____ Records supplied

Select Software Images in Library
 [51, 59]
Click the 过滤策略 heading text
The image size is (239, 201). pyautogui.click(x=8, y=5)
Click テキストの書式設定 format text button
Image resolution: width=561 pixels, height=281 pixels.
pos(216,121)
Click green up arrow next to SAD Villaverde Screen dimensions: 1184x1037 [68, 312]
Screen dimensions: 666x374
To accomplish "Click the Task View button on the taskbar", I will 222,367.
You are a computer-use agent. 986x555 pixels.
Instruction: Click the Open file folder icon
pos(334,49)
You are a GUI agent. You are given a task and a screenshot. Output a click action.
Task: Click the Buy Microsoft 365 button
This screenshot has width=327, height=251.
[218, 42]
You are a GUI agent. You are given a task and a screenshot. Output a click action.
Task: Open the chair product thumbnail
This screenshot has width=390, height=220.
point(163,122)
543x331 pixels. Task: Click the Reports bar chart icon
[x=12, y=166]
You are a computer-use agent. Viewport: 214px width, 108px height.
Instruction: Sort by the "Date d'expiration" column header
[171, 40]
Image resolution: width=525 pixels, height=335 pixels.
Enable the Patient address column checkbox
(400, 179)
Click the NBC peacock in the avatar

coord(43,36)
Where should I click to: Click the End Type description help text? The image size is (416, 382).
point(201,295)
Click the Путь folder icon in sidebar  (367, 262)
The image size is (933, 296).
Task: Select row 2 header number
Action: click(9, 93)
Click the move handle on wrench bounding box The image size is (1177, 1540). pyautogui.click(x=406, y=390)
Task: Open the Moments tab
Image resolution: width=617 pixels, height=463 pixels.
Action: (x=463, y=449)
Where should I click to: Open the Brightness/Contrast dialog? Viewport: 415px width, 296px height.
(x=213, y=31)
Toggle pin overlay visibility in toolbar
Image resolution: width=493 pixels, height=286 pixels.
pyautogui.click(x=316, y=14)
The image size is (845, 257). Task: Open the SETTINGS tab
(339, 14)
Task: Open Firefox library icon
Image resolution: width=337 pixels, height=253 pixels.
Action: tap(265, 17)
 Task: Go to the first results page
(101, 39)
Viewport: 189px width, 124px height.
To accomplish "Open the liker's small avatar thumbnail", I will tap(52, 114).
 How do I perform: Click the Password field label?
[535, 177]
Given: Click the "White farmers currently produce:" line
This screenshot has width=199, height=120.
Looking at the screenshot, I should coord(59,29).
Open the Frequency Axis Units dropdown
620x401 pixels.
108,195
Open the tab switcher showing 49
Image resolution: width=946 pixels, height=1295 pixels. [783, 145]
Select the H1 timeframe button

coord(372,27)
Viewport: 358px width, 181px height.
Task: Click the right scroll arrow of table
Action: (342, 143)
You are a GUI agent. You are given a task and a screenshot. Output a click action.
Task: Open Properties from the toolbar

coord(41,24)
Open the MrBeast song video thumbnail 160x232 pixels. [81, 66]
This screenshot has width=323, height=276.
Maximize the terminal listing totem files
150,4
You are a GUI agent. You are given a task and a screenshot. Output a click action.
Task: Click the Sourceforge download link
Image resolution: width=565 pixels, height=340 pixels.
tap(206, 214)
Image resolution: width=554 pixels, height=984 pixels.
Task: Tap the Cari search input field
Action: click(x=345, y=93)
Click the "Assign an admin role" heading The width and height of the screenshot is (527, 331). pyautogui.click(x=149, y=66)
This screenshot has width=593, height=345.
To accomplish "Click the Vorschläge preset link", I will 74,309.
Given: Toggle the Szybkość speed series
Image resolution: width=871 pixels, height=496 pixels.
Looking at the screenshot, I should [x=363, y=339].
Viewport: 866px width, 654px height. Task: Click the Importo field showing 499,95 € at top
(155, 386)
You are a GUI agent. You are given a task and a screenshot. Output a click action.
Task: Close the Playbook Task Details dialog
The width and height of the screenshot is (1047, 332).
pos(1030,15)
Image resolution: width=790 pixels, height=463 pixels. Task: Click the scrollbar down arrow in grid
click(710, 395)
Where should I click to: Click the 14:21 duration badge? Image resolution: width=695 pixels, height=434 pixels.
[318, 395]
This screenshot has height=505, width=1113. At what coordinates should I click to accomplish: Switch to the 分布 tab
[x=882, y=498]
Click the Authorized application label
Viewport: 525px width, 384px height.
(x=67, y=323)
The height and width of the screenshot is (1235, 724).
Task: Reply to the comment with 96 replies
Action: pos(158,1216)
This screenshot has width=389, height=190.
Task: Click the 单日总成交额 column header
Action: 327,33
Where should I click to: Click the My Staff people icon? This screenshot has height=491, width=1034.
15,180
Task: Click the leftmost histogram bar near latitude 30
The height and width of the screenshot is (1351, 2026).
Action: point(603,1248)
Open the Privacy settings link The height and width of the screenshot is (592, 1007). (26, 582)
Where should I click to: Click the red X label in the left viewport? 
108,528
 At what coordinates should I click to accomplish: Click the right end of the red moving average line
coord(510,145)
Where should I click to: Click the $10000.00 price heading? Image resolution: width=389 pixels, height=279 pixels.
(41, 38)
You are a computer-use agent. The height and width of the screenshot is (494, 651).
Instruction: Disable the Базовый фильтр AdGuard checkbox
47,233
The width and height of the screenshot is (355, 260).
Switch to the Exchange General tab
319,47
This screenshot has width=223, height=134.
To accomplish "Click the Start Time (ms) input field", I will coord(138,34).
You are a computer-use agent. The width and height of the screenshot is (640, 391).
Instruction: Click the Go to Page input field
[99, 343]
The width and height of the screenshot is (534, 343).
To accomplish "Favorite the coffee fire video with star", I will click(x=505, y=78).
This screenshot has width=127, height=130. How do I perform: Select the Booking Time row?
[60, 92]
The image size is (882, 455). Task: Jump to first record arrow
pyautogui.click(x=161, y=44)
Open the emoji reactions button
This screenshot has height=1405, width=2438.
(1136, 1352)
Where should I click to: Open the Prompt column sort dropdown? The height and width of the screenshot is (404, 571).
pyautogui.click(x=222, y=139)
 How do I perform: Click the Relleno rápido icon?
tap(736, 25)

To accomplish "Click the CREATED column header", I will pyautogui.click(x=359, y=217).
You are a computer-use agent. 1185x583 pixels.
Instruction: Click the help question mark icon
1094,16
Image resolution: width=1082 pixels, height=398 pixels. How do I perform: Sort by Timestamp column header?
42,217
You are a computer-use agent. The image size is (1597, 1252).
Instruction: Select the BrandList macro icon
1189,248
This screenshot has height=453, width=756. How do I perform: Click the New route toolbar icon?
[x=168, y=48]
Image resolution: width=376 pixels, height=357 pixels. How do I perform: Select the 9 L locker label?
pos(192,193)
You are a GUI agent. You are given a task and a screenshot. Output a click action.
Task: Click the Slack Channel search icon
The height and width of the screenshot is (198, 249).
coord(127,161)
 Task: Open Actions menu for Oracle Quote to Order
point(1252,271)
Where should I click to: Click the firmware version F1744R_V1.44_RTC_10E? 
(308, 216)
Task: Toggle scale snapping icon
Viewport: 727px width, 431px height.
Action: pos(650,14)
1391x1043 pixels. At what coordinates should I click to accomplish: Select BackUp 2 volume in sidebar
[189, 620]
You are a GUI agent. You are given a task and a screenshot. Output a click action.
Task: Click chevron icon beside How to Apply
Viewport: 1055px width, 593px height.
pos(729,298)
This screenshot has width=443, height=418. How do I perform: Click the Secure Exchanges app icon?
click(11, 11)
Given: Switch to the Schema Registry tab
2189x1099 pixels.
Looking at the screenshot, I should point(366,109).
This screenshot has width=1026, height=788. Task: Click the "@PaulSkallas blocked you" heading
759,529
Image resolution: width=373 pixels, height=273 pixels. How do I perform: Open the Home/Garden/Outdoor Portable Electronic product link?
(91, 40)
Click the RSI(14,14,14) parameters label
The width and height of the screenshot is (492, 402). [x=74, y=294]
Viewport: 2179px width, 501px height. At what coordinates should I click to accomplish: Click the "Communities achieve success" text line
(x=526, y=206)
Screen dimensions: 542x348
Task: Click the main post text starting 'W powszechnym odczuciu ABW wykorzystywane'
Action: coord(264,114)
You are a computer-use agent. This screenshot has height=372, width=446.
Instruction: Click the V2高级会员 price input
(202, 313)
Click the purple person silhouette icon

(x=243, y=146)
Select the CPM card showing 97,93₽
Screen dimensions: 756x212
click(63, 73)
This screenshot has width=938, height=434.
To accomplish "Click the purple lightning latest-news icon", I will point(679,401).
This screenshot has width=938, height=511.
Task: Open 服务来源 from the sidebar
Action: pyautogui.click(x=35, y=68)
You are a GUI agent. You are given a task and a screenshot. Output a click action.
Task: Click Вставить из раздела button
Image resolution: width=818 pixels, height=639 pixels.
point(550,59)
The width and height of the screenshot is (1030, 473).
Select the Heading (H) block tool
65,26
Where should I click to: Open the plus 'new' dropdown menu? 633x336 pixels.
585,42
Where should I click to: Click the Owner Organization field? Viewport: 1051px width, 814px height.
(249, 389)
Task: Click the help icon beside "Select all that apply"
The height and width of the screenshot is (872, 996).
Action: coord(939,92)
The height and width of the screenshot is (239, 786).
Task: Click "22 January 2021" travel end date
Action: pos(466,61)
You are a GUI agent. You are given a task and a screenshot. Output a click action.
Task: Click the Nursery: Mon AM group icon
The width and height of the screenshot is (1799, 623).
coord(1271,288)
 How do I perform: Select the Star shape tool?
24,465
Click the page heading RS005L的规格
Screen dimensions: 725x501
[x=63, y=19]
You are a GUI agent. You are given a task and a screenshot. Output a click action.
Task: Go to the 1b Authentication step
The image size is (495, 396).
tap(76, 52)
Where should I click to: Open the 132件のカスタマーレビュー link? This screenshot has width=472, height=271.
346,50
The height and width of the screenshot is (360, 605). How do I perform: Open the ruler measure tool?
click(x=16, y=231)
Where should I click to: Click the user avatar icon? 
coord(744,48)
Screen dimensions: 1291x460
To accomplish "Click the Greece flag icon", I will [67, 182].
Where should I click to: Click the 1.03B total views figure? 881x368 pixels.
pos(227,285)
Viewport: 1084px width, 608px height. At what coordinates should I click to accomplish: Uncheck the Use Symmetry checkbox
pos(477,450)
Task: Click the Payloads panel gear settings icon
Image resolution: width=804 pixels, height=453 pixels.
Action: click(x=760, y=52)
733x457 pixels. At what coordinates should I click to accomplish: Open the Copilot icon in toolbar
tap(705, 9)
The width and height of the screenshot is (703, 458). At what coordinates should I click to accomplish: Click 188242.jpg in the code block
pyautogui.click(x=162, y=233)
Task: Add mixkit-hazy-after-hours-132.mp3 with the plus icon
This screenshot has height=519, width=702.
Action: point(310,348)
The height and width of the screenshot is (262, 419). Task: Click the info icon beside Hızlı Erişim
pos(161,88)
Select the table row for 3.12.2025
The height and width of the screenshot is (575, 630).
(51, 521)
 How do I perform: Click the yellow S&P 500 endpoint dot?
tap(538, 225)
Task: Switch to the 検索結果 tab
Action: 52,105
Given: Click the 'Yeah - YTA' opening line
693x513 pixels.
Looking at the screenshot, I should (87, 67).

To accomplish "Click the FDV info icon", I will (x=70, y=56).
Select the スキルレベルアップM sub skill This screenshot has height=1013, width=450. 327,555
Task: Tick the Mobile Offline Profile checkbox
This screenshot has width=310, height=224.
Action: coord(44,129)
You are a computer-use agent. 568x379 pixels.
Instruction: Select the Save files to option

________

Aim of the task: Rewrite the data from its first line through the line containing "I will 222,367." as a JSON list of strings, one string per line, with blank lines omitted.

Answer to this problem:
[
  "Select Software Images in Library",
  " [51, 59]",
  "Click the 过滤策略 heading text",
  "The image size is (239, 201). pyautogui.click(x=8, y=5)",
  "Click テキストの書式設定 format text button",
  "Image resolution: width=561 pixels, height=281 pixels.",
  "pos(216,121)",
  "Click green up arrow next to SAD Villaverde Screen dimensions: 1184x1037 [68, 312]",
  "Screen dimensions: 666x374",
  "To accomplish \"Click the Task View button on the taskbar\", I will 222,367."
]